In the time domain, the estimated EMG is similar to the reference EMG across different DBS frequencies (10–200 Hz), in terms of both amplitude and variation (Figure 5A). The correlation between the reference and estimated EMGs is generally above 0.3, representing some positive correlations (Figure 5B); the correlation is not very high because of the existence of white noise in the simulations. The power is generally similar between reference and estimated EMGs (Figure 5C). In addition to the comparison in the time domain, we also compared the reference and estimated EMGs in the frequency domain (Figure 6). At each frequency in the band [2–200] Hz of the EMG activities, we computed the corresponding frequency power with Eq. 8 in the initial T = 5 s of the EMG (Figure 6). The estimated EMG [by a 25-order polynomial (Eq. 6)] is well-fitted to the reference EMG in the frequency domain, with R2 = 0.745 (Supplementary Figure S3), computed based on the signals across different DBS frequencies. Additionally, we observed other similarities between the estimated and reference EMGs in terms of the amplitude and pattern of different frequency powers of EMG activities (Figure 6).
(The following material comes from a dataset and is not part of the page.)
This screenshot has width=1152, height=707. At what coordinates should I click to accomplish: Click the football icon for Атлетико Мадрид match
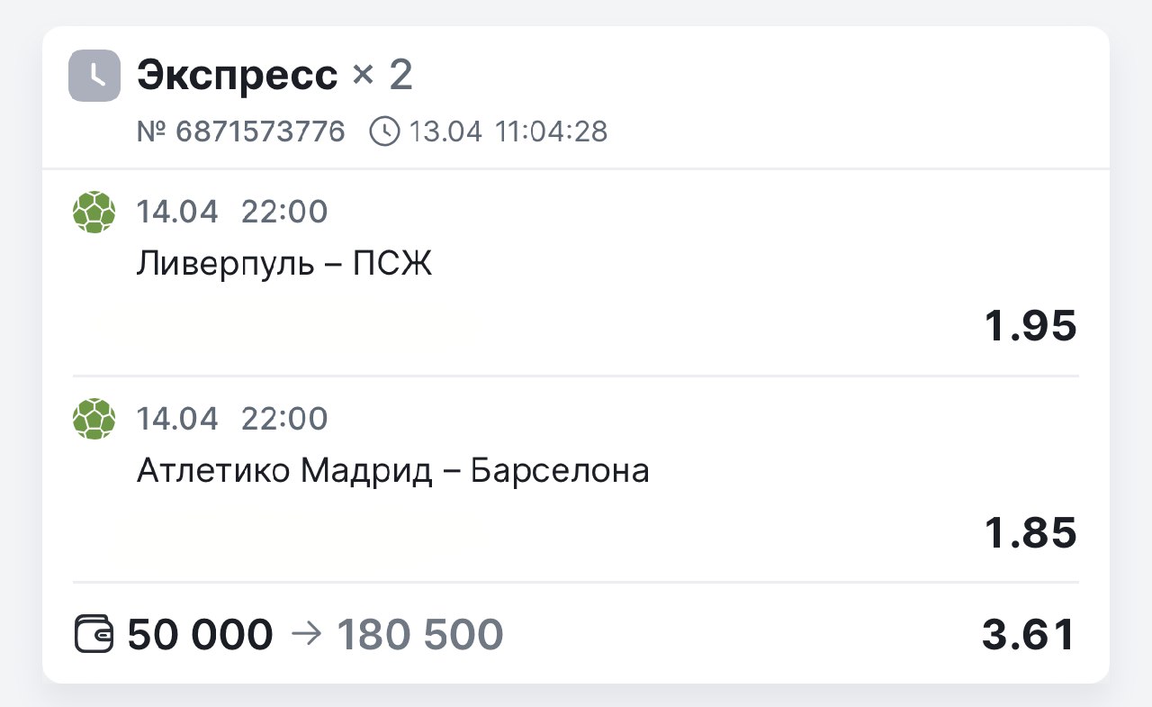95,420
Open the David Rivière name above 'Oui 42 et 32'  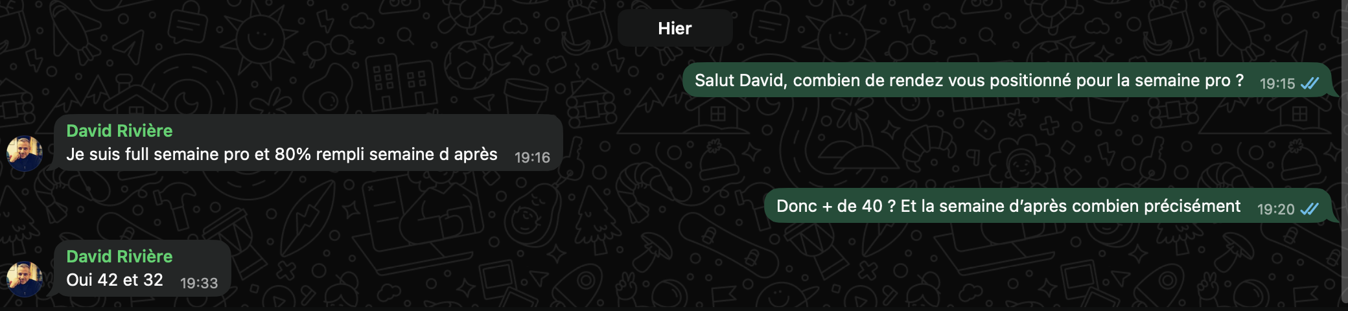119,257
The EMG power is high with DBS-OFF and during low-frequency (<100 Hz) DBS and is mostly suppressed during 130 Hz DBS (Figure 6). During 10–80 Hz DBS, in both estimated and reference EMGs, we observed that the power is high at the harmonics of the DBS frequency (Figure 6). This might indicate that DBS could induce synchronized activities during low-frequency DBS (Florin et al., 2008; Pedrosa et al., 2013). The similarities between the reference and estimated EMGs—in both the time domain and frequency domain–indicate that the estimated EMG is a proper substitute for the reference EMG in controlling the frequencies of Vim–DBS for treating essential tremor.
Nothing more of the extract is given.